We’ve written a lot here at Wonkblog about whether the states will end up participating in the Affordable Care Act’s Medicaid expansion (see this article from Sarah Kliff, or this column that I wrote). One of the states that everyone agrees is most likely to sit the program out, at least in the near term, is South Carolina. Tony Keck, director of Health and Human Services for South Carolina Gov. Nikki R. Haley, sent along these thoughts, which he’s given us permission to print in full.

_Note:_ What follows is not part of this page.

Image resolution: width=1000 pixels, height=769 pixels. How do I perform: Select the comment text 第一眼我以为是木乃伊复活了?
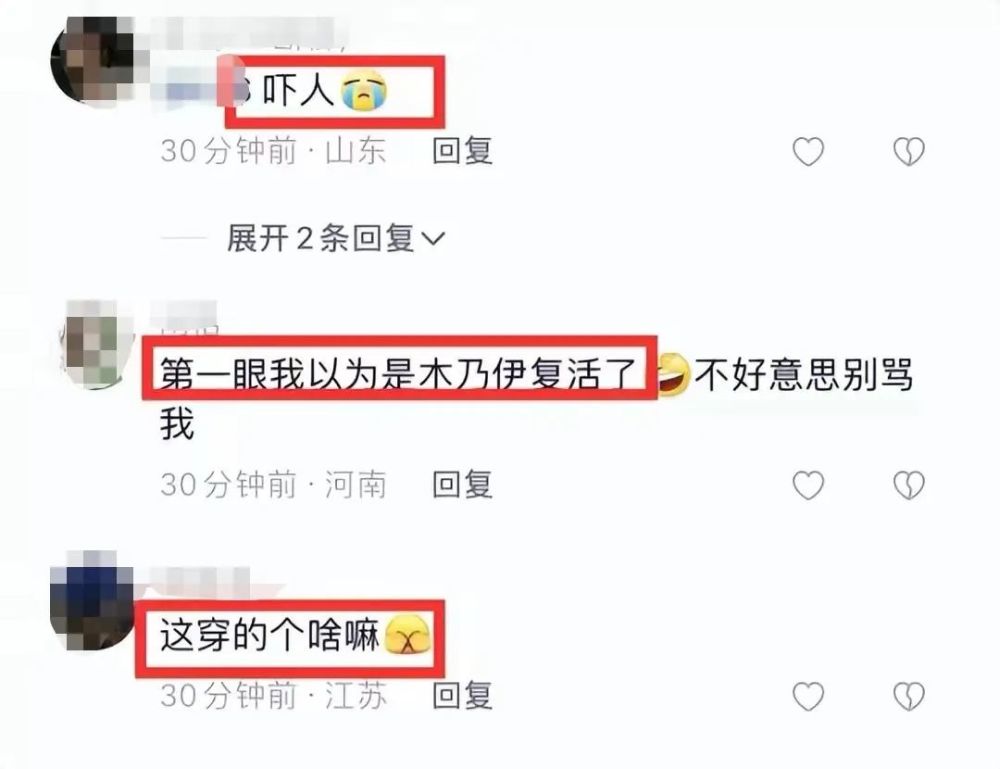click(399, 374)
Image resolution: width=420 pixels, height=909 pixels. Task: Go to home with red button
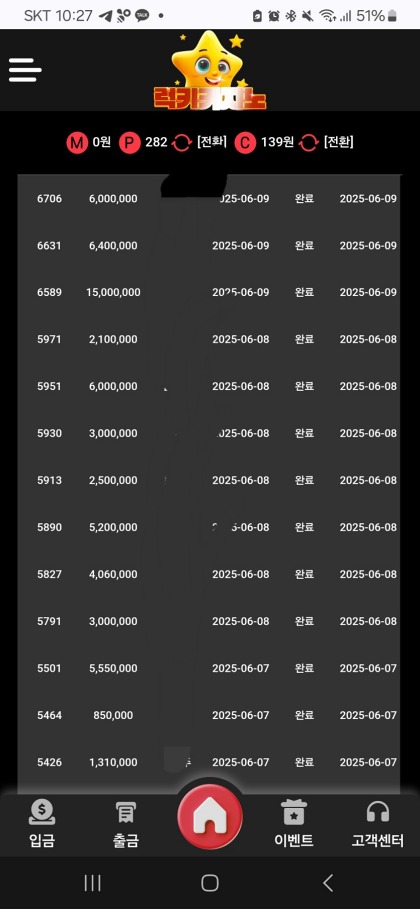[x=210, y=817]
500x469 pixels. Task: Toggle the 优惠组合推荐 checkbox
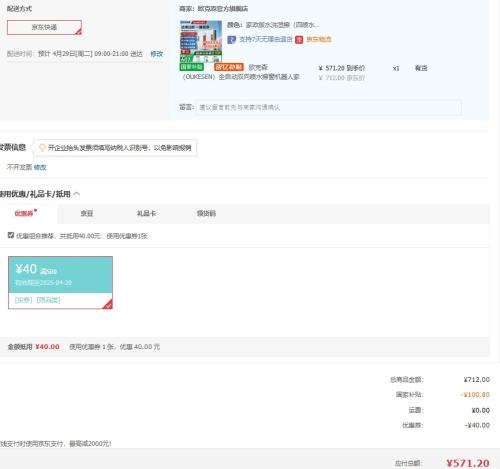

Since the Supreme Court’s ruling on the Affordable Care Act, there has been considerable commentary that states contemplating rejecting the ACA expansion would be foolish for doing so because the 90% federal match is simply too good to pass up. This argument, however, falls into a classic trap in cost-benefit analysis by comparing a program’s attractiveness against an arbitrary benchmark instead of comparing it against its other alternatives. And when governing a state, there are many alternatives.
In South Carolina, for example, the simple inflationary/natural enrollment growth in Medicaid for this coming fiscal year is $66 million state dollars – about the same amount of money the legislature struggled over when considering a small-business tax cut, close to double state-only spending on pre-K education (S.C. is ranked 11th on access and 39th on per pupil spending), and close to double the new state general funds required to keep the state pension fund solvent after other reforms.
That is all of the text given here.